Stored entries
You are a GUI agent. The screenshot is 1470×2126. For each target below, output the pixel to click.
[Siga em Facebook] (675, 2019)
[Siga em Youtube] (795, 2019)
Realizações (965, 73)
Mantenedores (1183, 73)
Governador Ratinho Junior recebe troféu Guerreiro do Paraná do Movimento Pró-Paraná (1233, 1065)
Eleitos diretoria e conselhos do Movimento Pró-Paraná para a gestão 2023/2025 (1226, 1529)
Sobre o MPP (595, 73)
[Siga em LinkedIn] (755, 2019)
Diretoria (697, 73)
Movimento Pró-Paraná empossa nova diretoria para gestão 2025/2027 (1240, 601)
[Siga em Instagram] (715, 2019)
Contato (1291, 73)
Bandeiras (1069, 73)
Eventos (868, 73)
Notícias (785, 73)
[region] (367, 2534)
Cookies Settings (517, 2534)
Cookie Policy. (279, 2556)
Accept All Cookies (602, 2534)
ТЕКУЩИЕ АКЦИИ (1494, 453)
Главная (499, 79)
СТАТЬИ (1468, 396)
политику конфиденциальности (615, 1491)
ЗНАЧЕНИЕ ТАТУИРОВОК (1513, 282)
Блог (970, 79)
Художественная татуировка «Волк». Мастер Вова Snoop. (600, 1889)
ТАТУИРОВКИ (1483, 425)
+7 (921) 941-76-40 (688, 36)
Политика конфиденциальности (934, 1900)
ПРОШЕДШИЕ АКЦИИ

### What the task asks
Copy every record again, keeping each word unchanged.

### Solution to this task
You are a GUI agent. The screenshot is 1470×2126. For each target below, output the pixel to click.
[Siga em Facebook] (675, 2019)
[Siga em Youtube] (795, 2019)
Realizações (965, 73)
Mantenedores (1183, 73)
Governador Ratinho Junior recebe troféu Guerreiro do Paraná do Movimento Pró-Paraná (1233, 1065)
Eleitos diretoria e conselhos do Movimento Pró-Paraná para a gestão 2023/2025 (1226, 1529)
Sobre o MPP (595, 73)
[Siga em LinkedIn] (755, 2019)
Diretoria (697, 73)
Movimento Pró-Paraná empossa nova diretoria para gestão 2025/2027 (1240, 601)
[Siga em Instagram] (715, 2019)
Contato (1291, 73)
Bandeiras (1069, 73)
Eventos (868, 73)
Notícias (785, 73)
[region] (367, 2534)
Cookies Settings (517, 2534)
Cookie Policy. (279, 2556)
Accept All Cookies (602, 2534)
ТЕКУЩИЕ АКЦИИ (1494, 453)
Главная (499, 79)
СТАТЬИ (1468, 396)
политику конфиденциальности (615, 1491)
ЗНАЧЕНИЕ ТАТУИРОВОК (1513, 282)
Блог (970, 79)
Художественная татуировка «Волк». Мастер Вова Snoop. (600, 1889)
ТАТУИРОВКИ (1483, 425)
+7 (921) 941-76-40 (688, 36)
Политика конфиденциальности (934, 1900)
ПРОШЕДШИЕ АКЦИИ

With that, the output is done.